● Extracted information:
————————
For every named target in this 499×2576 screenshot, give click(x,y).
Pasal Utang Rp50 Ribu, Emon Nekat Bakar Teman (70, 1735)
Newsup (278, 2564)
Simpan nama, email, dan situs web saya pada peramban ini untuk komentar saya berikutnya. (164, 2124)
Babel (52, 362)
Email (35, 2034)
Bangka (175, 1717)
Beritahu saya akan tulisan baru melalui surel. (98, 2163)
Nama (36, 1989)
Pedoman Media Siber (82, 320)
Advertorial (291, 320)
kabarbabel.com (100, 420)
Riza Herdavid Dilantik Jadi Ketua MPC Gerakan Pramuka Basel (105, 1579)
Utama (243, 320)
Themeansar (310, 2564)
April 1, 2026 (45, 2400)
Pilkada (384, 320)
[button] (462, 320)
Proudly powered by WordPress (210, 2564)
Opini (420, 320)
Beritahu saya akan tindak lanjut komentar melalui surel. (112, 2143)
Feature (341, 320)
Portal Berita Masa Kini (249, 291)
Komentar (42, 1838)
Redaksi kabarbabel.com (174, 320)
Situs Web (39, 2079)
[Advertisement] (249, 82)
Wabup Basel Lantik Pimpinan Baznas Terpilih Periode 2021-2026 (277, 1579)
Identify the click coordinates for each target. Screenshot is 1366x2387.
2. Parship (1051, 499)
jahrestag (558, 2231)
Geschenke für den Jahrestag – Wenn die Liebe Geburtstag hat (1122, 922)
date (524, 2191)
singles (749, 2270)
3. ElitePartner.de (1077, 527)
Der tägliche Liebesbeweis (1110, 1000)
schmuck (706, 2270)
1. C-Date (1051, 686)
————————
● What you have to do: For this exercise, please retype exactly the lines in the listing from the line with "Utama (243, 320)" through its last line, both ends included.

● Exercise answer:
Utama (243, 320)
Themeansar (310, 2564)
April 1, 2026 (45, 2400)
Pilkada (384, 320)
[button] (462, 320)
Proudly powered by WordPress (210, 2564)
Opini (420, 320)
Beritahu saya akan tindak lanjut komentar melalui surel. (112, 2143)
Feature (341, 320)
Portal Berita Masa Kini (249, 291)
Komentar (42, 1838)
Redaksi kabarbabel.com (174, 320)
Situs Web (39, 2079)
[Advertisement] (249, 82)
Wabup Basel Lantik Pimpinan Baznas Terpilih Periode 2021-2026 (277, 1579)
Identify the click coordinates for each target. Screenshot is 1366x2387.
2. Parship (1051, 499)
jahrestag (558, 2231)
Geschenke für den Jahrestag – Wenn die Liebe Geburtstag hat (1122, 922)
date (524, 2191)
singles (749, 2270)
3. ElitePartner.de (1077, 527)
Der tägliche Liebesbeweis (1110, 1000)
schmuck (706, 2270)
1. C-Date (1051, 686)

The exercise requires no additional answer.